For all simulations except one (Volunteer 4, superior approach), the DVR increased with phase correction, leading to a desirable positive percent change in DVR. The percent change in DVR was modest in three of these cases (below 15%), indicating a small improvement with phase correction: Volunteer 1, both superior and inferior approaches, and Volunteer 2, superior approach. For these cases, the fibroadenomas were close in volume with and had more homogeneous paths to the TV and had fibroglandular tissue in the direct near-field path to the fibroadenoma. Since DVR is directly calculated using thermal dose and because fibroglandular tissue has a higher thermal conductivity and perfusion value than breast fat, less thermal dose accrues in these regions when compared with anatomies with primarily breast fat in the intervening tissues. Two cases had a more notable change in DVR (approximately 30%): Volunteer 3, superior approach, and Volunteer 4, inferior approach. For these cases, the fibroadenomas were much larger than the TV and the beam path in the direct near field of the fibroadenoma changed several times between fat and fibroglandular tissue before reaching the fibroadenoma (see Table II). Most significant were the two cases above 50% improvement, signifying a large benefit with phase correction applied: Volunteer 2, inferior approach, and Volunteer 3, inferior approach. In these two cases, the ultrasound also passed through many tissue interfaces due to the high heterogeneity along the beam path, as well as having a longer path of propagation before reaching the fibroadenoma.
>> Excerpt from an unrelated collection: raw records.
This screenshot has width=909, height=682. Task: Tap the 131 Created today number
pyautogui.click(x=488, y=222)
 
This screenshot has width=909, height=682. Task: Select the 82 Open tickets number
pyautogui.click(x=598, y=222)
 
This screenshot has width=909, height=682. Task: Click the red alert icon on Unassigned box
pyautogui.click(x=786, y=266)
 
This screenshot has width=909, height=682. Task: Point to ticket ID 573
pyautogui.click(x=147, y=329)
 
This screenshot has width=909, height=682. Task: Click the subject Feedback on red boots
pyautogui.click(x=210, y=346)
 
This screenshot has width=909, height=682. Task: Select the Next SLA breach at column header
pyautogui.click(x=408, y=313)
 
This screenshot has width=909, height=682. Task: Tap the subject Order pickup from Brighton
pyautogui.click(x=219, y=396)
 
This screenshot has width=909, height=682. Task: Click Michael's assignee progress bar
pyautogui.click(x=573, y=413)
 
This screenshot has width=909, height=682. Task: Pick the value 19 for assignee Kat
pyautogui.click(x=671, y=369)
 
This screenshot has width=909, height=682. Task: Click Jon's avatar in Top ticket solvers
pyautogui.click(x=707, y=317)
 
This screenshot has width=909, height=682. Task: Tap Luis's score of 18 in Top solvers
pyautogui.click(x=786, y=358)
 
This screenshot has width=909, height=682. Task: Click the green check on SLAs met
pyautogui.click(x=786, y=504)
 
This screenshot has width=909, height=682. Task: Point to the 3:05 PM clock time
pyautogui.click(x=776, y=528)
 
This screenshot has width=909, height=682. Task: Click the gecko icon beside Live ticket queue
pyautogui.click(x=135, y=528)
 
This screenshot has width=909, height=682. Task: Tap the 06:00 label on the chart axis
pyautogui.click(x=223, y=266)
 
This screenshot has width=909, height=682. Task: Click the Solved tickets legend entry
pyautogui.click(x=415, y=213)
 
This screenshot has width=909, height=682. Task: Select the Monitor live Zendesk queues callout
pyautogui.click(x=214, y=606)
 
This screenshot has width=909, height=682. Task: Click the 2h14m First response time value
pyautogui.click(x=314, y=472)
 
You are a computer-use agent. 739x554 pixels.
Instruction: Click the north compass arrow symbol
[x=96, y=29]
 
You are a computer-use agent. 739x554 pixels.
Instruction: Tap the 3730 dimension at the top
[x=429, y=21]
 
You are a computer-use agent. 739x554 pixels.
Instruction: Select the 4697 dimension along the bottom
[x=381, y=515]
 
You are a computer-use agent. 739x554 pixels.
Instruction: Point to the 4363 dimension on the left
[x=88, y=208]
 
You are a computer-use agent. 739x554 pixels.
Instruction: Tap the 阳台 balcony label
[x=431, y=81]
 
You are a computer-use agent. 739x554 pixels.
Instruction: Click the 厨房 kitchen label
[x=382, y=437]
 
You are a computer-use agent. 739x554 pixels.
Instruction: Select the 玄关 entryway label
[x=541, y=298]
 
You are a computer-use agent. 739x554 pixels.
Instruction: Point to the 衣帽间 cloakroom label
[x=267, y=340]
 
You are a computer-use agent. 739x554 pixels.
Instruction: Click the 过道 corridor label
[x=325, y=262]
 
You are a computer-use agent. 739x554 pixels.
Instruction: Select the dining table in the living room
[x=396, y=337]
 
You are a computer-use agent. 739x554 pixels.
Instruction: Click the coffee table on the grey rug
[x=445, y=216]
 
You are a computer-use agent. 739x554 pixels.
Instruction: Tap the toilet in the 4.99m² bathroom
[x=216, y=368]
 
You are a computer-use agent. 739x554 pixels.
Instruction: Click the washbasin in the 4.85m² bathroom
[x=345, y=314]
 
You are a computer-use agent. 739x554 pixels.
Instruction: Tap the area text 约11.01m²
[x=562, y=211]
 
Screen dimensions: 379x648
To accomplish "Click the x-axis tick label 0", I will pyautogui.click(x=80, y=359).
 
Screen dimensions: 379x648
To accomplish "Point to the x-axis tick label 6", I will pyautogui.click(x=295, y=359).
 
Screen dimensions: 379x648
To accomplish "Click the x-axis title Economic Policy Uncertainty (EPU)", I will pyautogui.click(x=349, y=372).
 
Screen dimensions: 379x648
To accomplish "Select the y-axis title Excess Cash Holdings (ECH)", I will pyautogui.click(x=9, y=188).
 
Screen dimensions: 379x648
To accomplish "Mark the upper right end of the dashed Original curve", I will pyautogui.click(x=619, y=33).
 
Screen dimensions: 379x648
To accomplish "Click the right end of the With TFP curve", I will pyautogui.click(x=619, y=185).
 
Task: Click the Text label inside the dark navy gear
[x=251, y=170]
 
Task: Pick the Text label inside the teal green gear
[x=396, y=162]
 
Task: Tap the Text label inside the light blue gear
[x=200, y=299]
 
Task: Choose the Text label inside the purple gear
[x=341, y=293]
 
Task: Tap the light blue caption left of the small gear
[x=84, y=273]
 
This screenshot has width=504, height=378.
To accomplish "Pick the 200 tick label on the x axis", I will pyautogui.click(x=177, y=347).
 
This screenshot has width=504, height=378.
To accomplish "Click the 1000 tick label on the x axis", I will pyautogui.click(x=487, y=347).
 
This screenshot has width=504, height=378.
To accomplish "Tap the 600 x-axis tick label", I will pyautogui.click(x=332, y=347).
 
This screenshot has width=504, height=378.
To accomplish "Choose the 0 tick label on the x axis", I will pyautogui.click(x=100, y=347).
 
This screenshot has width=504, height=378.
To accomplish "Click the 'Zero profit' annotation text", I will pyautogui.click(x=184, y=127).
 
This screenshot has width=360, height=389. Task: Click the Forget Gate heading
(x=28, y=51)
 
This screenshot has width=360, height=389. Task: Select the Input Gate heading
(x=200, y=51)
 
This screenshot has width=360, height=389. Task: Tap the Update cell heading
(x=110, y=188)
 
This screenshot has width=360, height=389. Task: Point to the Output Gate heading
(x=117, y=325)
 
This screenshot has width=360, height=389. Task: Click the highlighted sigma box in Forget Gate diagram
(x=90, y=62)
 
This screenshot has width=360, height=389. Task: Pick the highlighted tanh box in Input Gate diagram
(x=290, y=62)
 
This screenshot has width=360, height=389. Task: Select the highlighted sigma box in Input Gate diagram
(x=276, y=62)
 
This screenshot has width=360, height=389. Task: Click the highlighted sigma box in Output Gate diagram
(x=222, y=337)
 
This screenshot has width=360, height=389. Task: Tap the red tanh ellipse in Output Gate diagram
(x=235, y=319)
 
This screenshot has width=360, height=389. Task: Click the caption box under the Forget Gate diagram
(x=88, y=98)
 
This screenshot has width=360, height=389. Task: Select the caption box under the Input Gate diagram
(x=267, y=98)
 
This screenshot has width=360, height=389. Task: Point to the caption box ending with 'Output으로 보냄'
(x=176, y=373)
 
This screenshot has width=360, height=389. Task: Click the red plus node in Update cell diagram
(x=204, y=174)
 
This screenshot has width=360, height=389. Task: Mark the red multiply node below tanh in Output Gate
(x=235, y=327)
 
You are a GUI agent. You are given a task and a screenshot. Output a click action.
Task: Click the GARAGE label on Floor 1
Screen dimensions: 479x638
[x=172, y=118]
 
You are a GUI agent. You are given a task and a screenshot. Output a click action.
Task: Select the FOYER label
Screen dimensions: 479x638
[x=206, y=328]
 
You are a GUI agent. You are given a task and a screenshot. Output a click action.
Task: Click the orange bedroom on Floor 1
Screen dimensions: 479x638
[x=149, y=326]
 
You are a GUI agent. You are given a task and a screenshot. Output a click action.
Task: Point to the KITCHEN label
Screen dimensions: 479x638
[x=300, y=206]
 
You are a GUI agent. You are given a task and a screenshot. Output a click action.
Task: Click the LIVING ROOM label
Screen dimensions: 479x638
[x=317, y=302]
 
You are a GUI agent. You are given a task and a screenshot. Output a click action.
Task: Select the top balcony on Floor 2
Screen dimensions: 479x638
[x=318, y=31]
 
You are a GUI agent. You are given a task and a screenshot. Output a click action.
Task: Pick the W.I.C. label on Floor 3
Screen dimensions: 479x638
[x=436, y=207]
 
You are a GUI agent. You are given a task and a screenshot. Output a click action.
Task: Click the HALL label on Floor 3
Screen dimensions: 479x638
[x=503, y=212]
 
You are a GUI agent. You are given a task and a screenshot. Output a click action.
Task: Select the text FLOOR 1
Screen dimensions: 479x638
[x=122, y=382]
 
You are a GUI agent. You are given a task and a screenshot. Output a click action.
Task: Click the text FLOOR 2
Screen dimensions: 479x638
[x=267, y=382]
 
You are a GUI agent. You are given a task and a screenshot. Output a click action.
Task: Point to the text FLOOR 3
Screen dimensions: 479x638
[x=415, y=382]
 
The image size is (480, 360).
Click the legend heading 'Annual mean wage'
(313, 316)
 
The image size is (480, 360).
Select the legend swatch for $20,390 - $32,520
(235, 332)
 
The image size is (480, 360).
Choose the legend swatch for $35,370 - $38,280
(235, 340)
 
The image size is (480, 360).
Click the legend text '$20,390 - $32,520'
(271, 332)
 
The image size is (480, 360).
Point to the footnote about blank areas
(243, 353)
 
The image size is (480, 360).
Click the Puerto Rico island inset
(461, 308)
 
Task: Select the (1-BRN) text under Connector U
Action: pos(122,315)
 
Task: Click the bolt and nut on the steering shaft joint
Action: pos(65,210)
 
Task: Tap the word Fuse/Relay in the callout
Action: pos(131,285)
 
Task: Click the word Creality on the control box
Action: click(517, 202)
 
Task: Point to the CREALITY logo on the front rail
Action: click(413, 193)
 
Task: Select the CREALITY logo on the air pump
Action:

The one case with the negative percent change in DVR was the superior approach for Volunteer 4, where the fibroadenoma was directly adjacent to the skin. The superior approach path traveled through the least amount of tissue and passed through a fairly homogeneous tissue region with the fewest number of tissue interfaces when compared to the other models. The TV for Volunteer 4 fell completely within the fibroadenoma. With phase correction applied, the DVR decreased because even though the amount of treated volume outside of the TV was reduced, the amount of treated volume within the TV was reduced by a larger ratio. Phase correction improved the tightness of the focus, decreasing the more broad focus that occurred with uncorrected phases. Since the fibroadenomas were set with high perfusion values, a tighter focus led to a more precise heated focal location for all 16 sonication points in the treatment, decreasing the amount of volume treated within the TV region. Therefore, even though the percent change in DVR was negative, this treatment showed improvement when phase corrected as judged by a 17% decrease in power required and tighter foci, shown by comparing the zoomed-in regions of Figs. 9(b) to 9(a).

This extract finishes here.